24. In relation to operational impacts, the applicant concluded that there would be no significant effect on air quality and that the proposed development would be at low risk of non-compliance with the EU Air Quality Directive (PR 5.7.40, 46). The Secretary of State notes the Panel’s acceptance that the applicant had undertaken its assessment in accordance with published guidance and best practice. However, the Panel also accepted the concerns expressed in representations made on behalf of Slough Borough Council about the potential for uncertainty in the applicant’s air quality baseline assessment. The Council was concerned that, in relation to the receptors in Slough most exposed to NO2, even slight uncertainties in the projected levels in the 2022 opening year could cause exceedances of the air quality standards not forecast by the applicant (PR 5.7.49-53).
25. Given the importance of ambient air quality for the local authorities and residents where Air Quality Management Areas (“AQMAs”) are located, the Secretary of State has given very careful consideration to this issue. He accepts firstly that the inevitable element of uncertainty inherent in traffic forecasting has the potential to affect the air quality assessment, which relies on the outcome of traffic modelling (PR 5.7.54-55). He accepts also that the continuing uncertainty about actual emission levels from Euro 6/VI diesel vehicles in real life driving conditions is another element of uncertainty in the applicant’s air quality assessment which could justify a cautionary approach (PR 5.7.56-66).
26. The Secretary of State has noted the Panel’s concerns that the definition of significance used in the applicant’s air quality assessment may be out of date and may not represent a sufficiently precautionary approach in the light of the uncertainties referred to 6 above; and that as a result the proposed development may impact on the ability of local authorities to comply with the air quality objectives within the AQMAs affected by the proposed development (PR 5.7.67-78).

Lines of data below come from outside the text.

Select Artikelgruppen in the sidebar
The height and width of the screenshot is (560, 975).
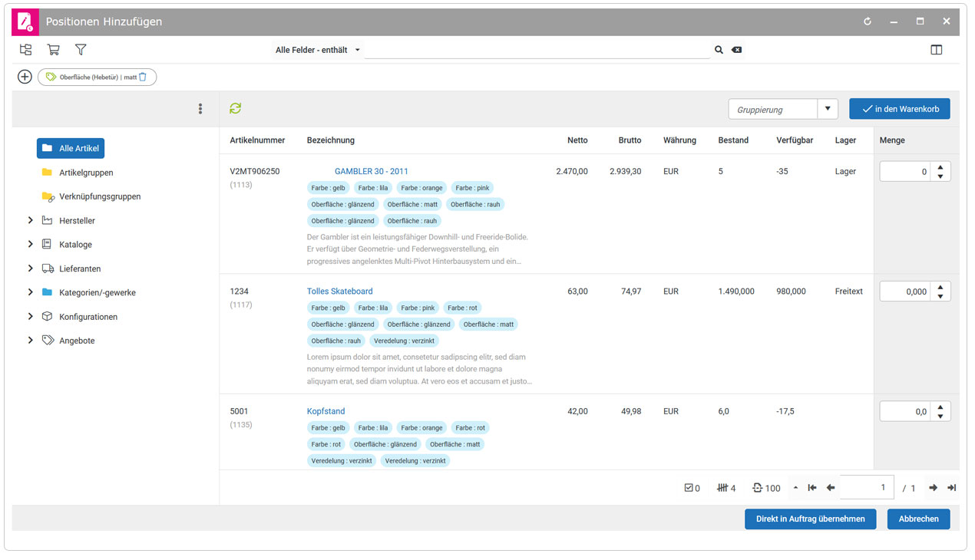(x=85, y=173)
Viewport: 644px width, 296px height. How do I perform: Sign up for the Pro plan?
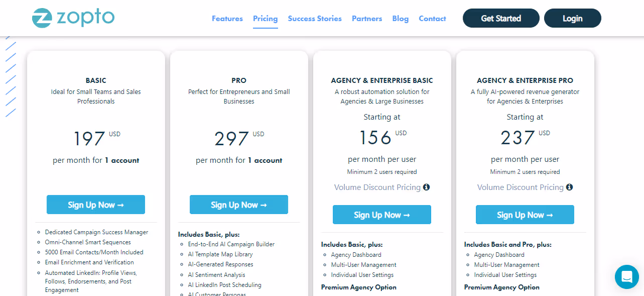click(x=238, y=205)
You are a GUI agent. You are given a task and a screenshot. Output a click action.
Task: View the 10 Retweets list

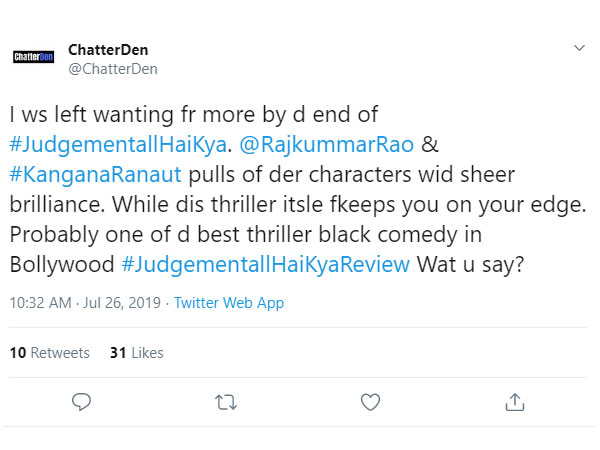tap(49, 353)

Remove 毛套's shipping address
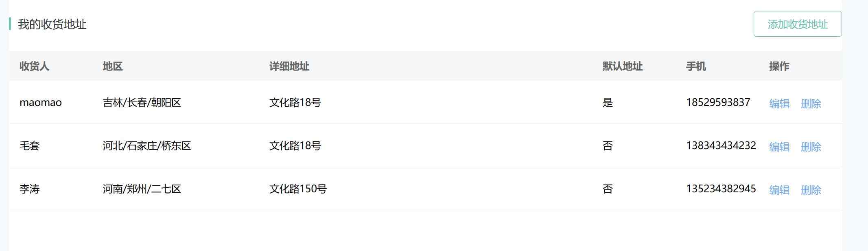coord(811,147)
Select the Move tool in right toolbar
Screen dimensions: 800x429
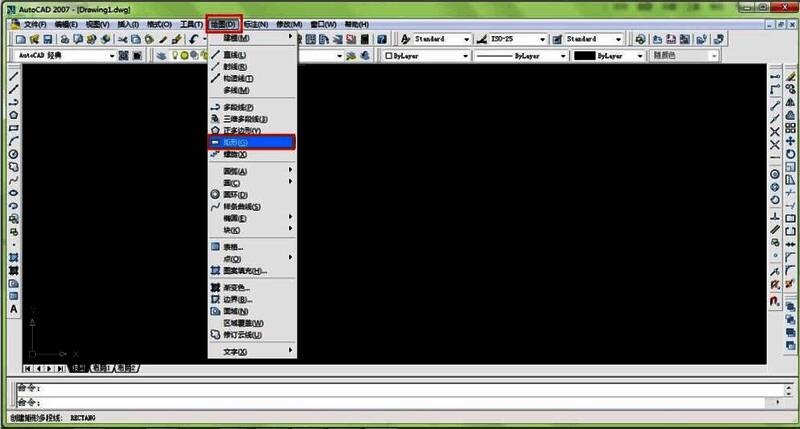[789, 141]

He also shares the Panel’s concern about the potential risk to the health of the high residential populations in areas through which the M4 passes and which have been declared AQMAs, should the effects of the proposed development exceed the applicant’s forecast levels of NO2 (PR 5.7.79-82)
27. The Secretary of State agrees with the Panel that, in the light of the uncertainties referred to above and the highly sensitive areas through which the M4 passes, it is appropriate to take a prudent and cautionary approach on this issue (PR 5.7.83-88). He agrees further for the reasons given by the Panel that a requirement should be included in the Order requiring the applicant to monitor the actual concentrations of NO2 within the AQMAs and, if it is found that that the proposed development has materially worsened air quality, then a scheme of mitigation must be prepared in consultation with the relevant local authorities. He is satisfied that requirement 26 as recommended by the Panel is justified in the particular circumstances of this case (PR 5.7.89-99). The Secretary of State has concluded, like the Panel, that with the inclusion of requirement 26 in the Order the proposed development would satisfy the tests in paragraph 5.13 of the NPSNN, contribute to securing compliance with EU limit values in accordance with Defra’s Air Quality Plan and help safeguard against any harmful impacts on human health (PR 5.7.105).